■ Instructions ■
1. Answer these about the interview text:
(a) In what year did the person being interviewed find out they were HIV positive?
(b) Where was this person working when they took the test?
(c) What did they do with the test results right after getting them?
2. Pick up the interview about living with HIV right after its last answer, and keep it going.

At the time, it didn’t. However, it made me realise it was something I was capable of doing. It also showed me that I could do it without feeling any kind of shame or guilt. Then I experimented with women too.
Did you enjoy that experience?
No, I didn’t. It was a struggle, but not for the reason you might think. At the time, all the women I was meeting were virgins, and I have a relatively big penis. The pain and discomfort they were clearly feeling completely turned me off.
Did you ever try again?
Yeah. I eventually had a heterosexual experience that was a lot better. For one, it was much less of a struggle. That being said, sleeping with women is just not something I care to do anymore.
Fair. So, what’s your sex life like right now?
Since I tested positive for HIV, the rate of masturbation has really increased for me. Sure, I still have sex occasionally, but it’s just stressful having to always explain the state of things to new people.
When did you learn that you were positive?
I found out in 2014 and I’m still not sure how exactly I got it.
What made you decide to get tested?
I was working for a health-related NGO at the time. They were having a seminar and offering free tests, and someone suggested that I take it. It’s not like I was sick or anything, but I just decided to do it.
How did you react to the result?
When it came back positive, I wasn’t exactly shocked or moved. I wouldn’t say I was in denial, but I figured it was bound to happen someday. So, I just took the test results, folded it into my pocket and went back to work.

■ Provided records ■
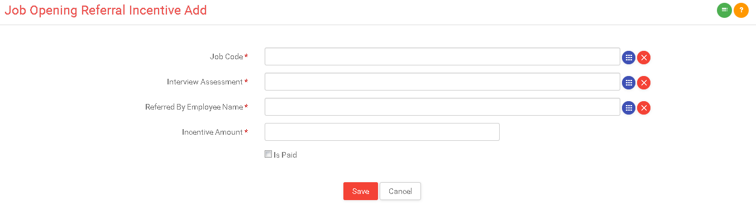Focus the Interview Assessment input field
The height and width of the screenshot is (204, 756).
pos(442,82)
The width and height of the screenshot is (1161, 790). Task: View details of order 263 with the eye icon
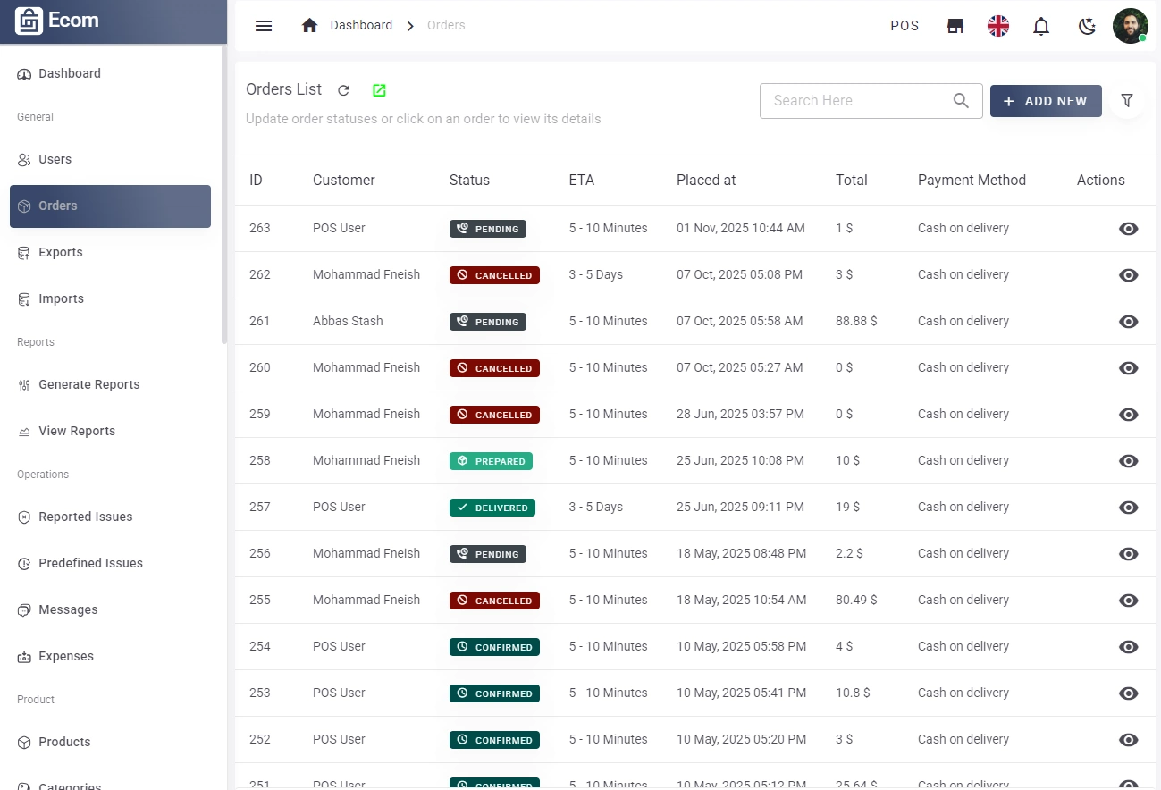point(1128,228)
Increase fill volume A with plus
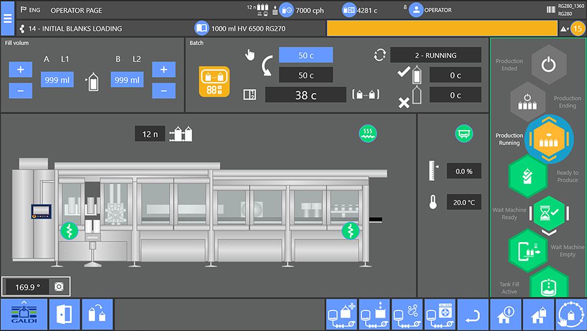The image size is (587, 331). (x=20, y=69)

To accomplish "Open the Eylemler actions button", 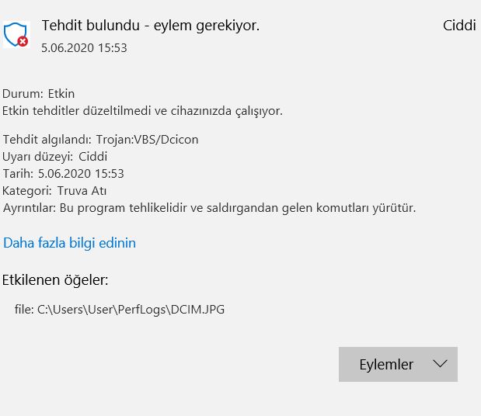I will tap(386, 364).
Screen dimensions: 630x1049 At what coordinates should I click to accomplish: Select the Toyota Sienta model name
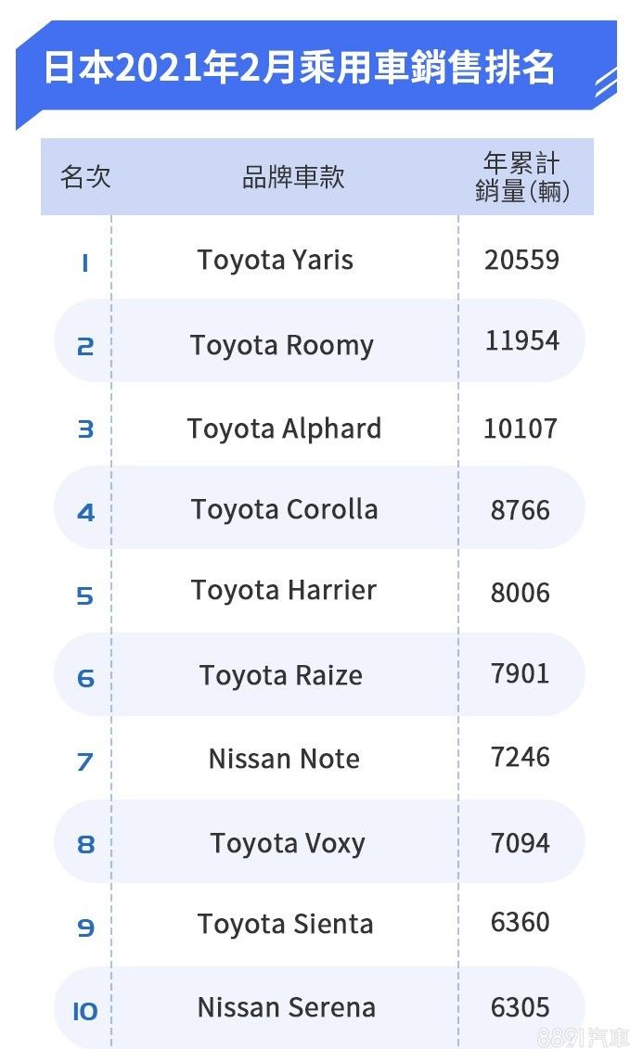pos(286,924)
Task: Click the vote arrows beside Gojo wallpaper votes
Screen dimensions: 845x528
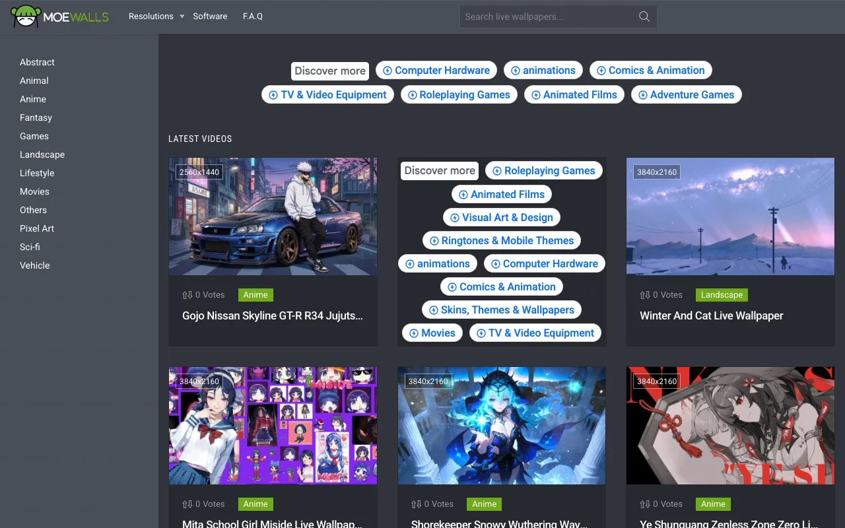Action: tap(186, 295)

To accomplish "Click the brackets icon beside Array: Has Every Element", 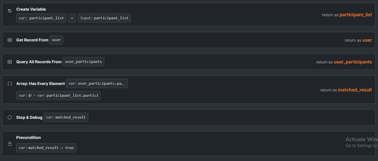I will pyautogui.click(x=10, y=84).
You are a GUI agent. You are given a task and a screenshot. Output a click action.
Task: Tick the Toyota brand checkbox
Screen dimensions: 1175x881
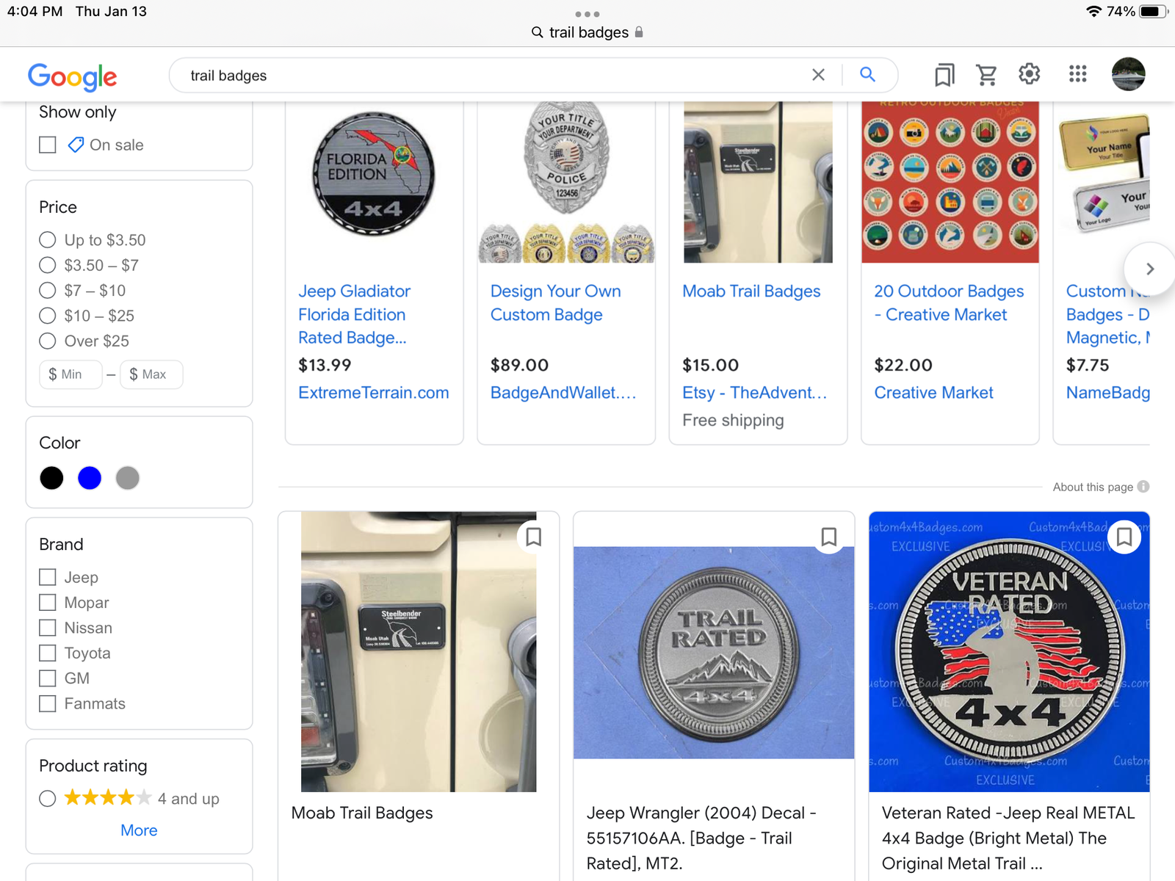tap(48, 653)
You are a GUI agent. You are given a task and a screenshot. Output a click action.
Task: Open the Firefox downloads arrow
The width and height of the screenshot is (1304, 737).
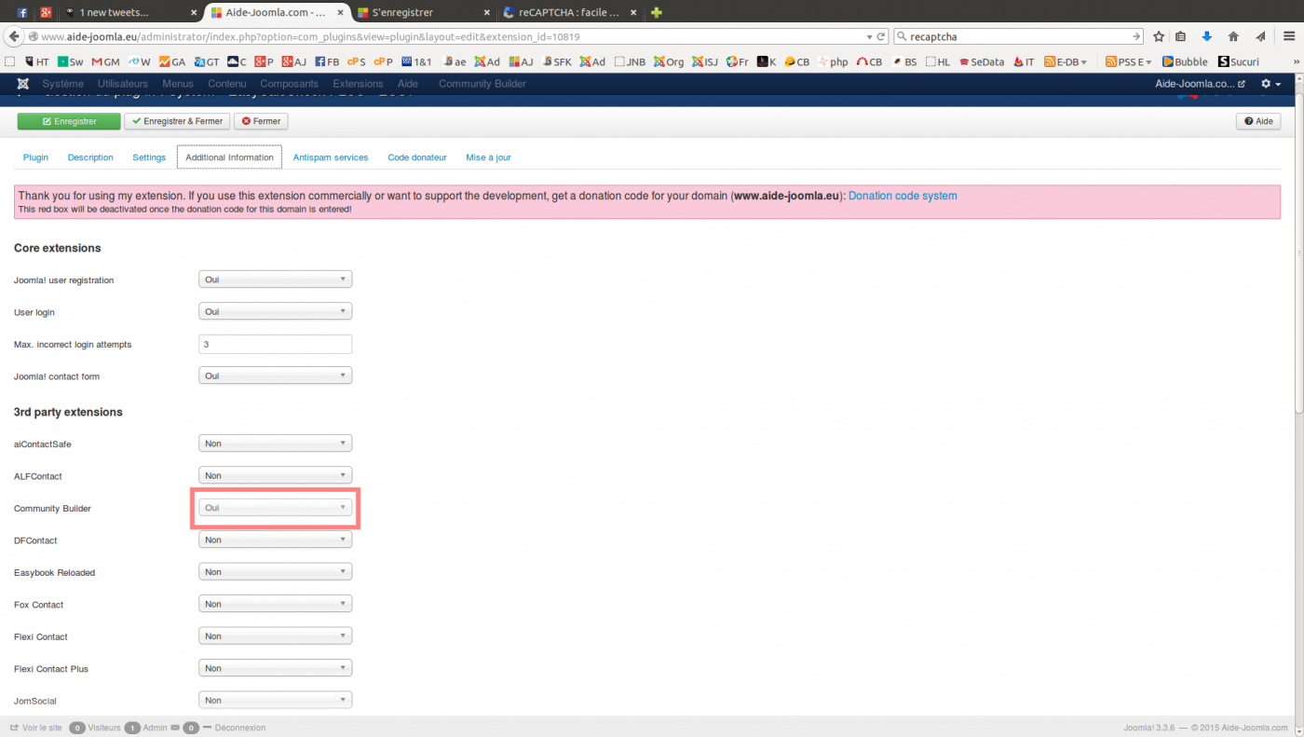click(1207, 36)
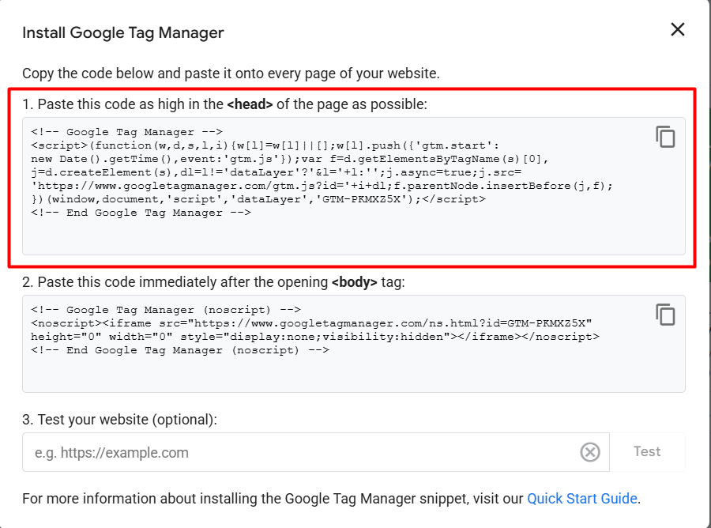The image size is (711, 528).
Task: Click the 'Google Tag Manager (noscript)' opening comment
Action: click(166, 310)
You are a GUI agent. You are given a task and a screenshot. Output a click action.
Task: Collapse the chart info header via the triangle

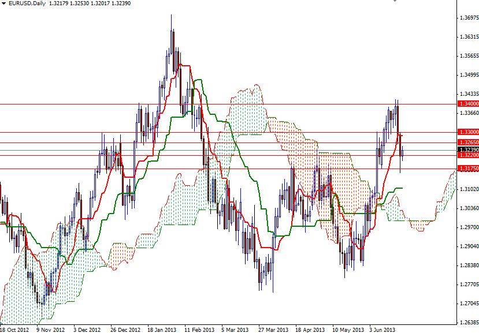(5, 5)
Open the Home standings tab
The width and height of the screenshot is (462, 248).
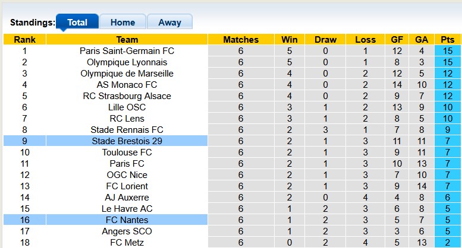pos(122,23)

■ Answers in order ■
1.
(a) 2014.
(b) At a health-related NGO.
(c) They folded the results into their pocket and went back to work.

2.
Why do you think you weren’t shocked?
There are a million ways you can get the virus, not just through sex. Sure, I didn’t use protection every single time I slept with someone, but I didn’t base my conclusion on that and try to blame anyone.
There are so many ways I could have gotten it, and I thought dwelling on my sexuality alone would have been the lazy option. It’s a virus that is making its way across the world, so I wasn’t surprised that it had found its way to me.
Alright. What happened next?
Well, I was referred to an institution to start treatment, but I didn’t bother going for about a year. By the time I decided to start getting my treatment, I had already started showing signs that I had the virus.
Why did you wait so long?
I wanted to be sure I was ready. It’s a lifetime commitment and I’d read that if you start taking the medication and you’re not consistent, the virus could mutate and become resistant to the drug. So, I was just taking my time to mentally prepare myself.
Did your status immediately affect your sex life at the time?
I was dating someone at the time and it sort of put a strain on our relationship. I made him take the test and it came back negative, so there was that reservation that he could still get it from me.
We began to drift apart slowly. Funny enough, the sexual frequency didn’t reduce, but we were disconnected emotionally. We eventually broke up. After that, I became a lot more careful when meeting people for sex.
Do you always disclose your status to sexual partners?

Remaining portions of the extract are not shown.